Qwest is “pleased the FCC has quickly approved our compliance plan so that we can start phasing out these outdated and burdensome ARMIS reporting requirements,” said Shirley Bloomfield, senior vice president. Verizon and AT&T didn’t comment by our deadline.

It’s unclear how the FCC approval will impact reconsideration petitions filed by CompTel and others that challenged the regulator’s cost-assignment forbearance rulings. “As for other pending motions related to this issue, I cannot speculate on any potential impact that they may have at this time,” the agency spokesman said.

CompTel condemned the decision. “By rubber stamping the compliance plans submitted by AT&T, Qwest and Verizon, the FCC’s Wireline Competition Bureau has failed to ensure the integrity of these carriers’ accounting systems in the absence of cost-assignment rules and has therefore failed to mitigate the damage done by the Commission’s grant of forbearance from those rules,” said Karen Reidy, CompTel vice president, in a written statement Friday. “The Commission, at the very least, will be hindered in its ability to perform its statutory obligation of ensuring just, reasonable and nondiscriminatory rates for services for which these carriers have unquestionable market power.”

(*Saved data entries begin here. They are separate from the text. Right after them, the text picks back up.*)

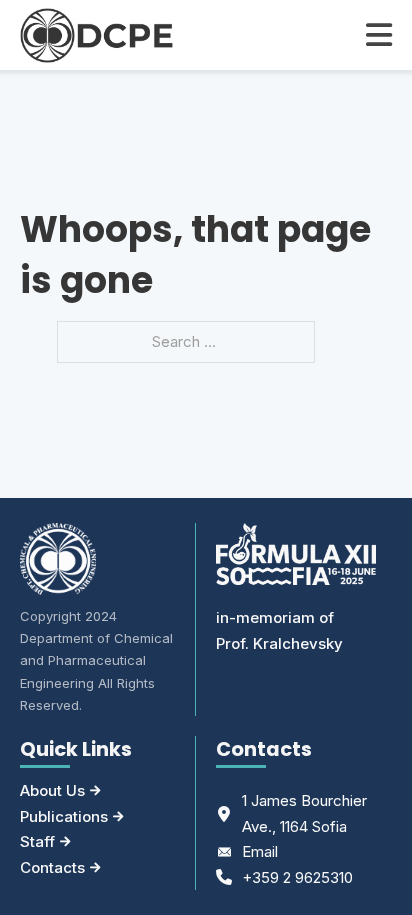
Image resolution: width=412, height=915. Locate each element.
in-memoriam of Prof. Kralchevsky (279, 630)
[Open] (379, 35)
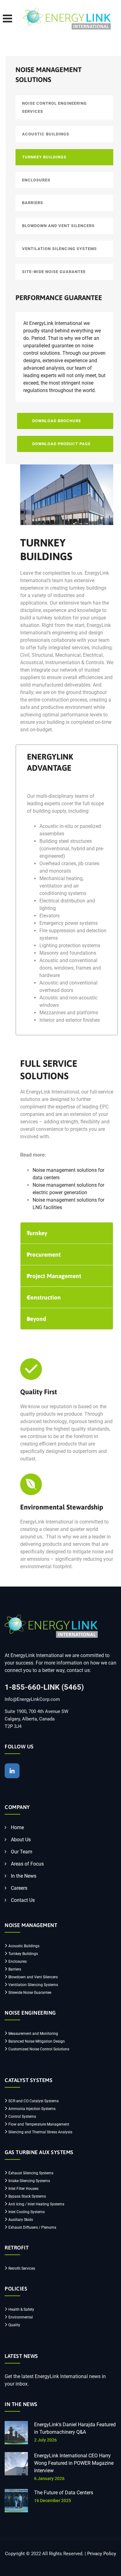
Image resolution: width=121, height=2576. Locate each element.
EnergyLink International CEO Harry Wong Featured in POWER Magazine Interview (74, 2463)
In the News (23, 1876)
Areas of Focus (27, 1864)
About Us (21, 1840)
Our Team (21, 1852)
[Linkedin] (12, 1770)
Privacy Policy (101, 2553)
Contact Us (23, 1900)
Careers (19, 1888)
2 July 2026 (45, 2439)
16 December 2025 (52, 2500)
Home (17, 1827)
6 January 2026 (49, 2478)
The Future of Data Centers (63, 2493)
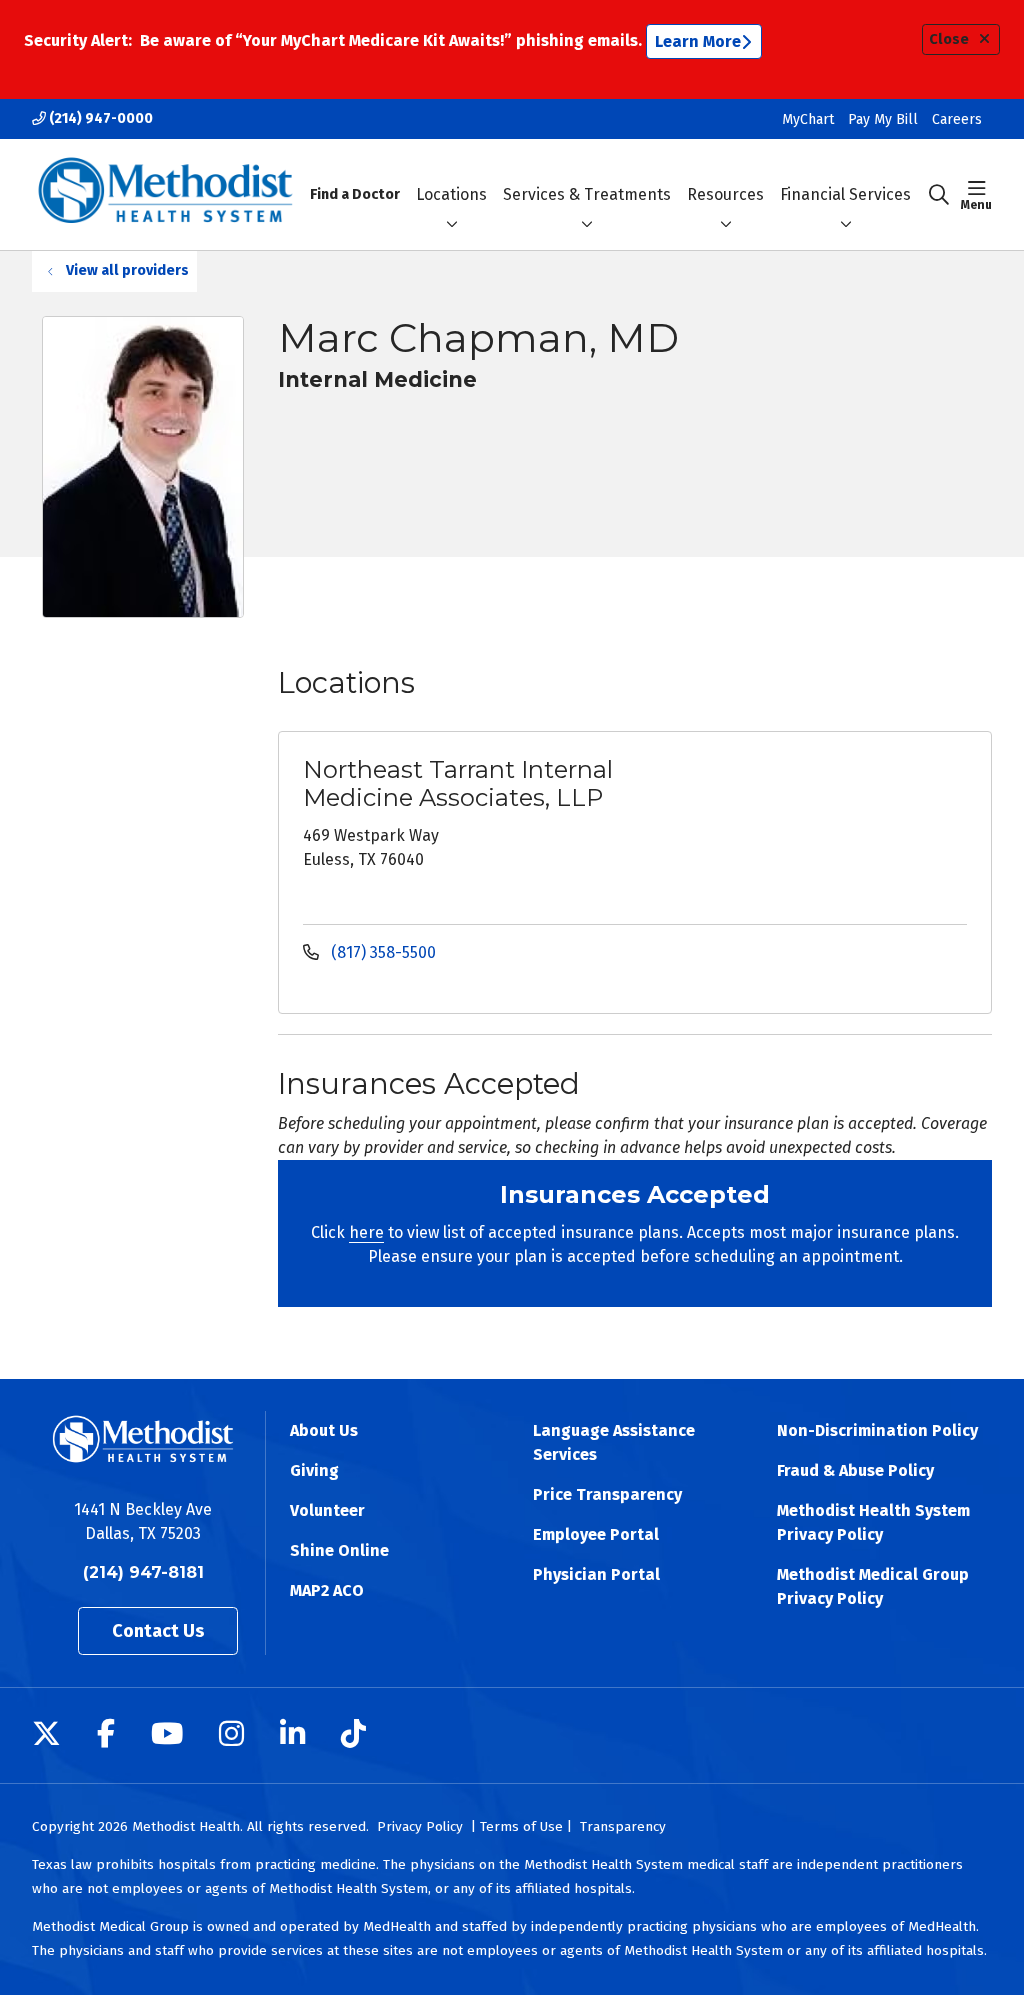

“The one-page order is hardly informative about why the FCC felt the compliance plans were OK,” said David Bergmann, chairman of the National Association of State Utility Consumer Advocates. It has an appeal of the FCC’s cost- assignment forbearance orders pending in the U.S. Appeals Court for the District of Columbia Circuit. “The approval of the compliance plans does not cure the error in the original orders,” said Bergmann. “The FCC should not have granted forbearance in the first place, especially given the national and state need to maintain cost allocation.”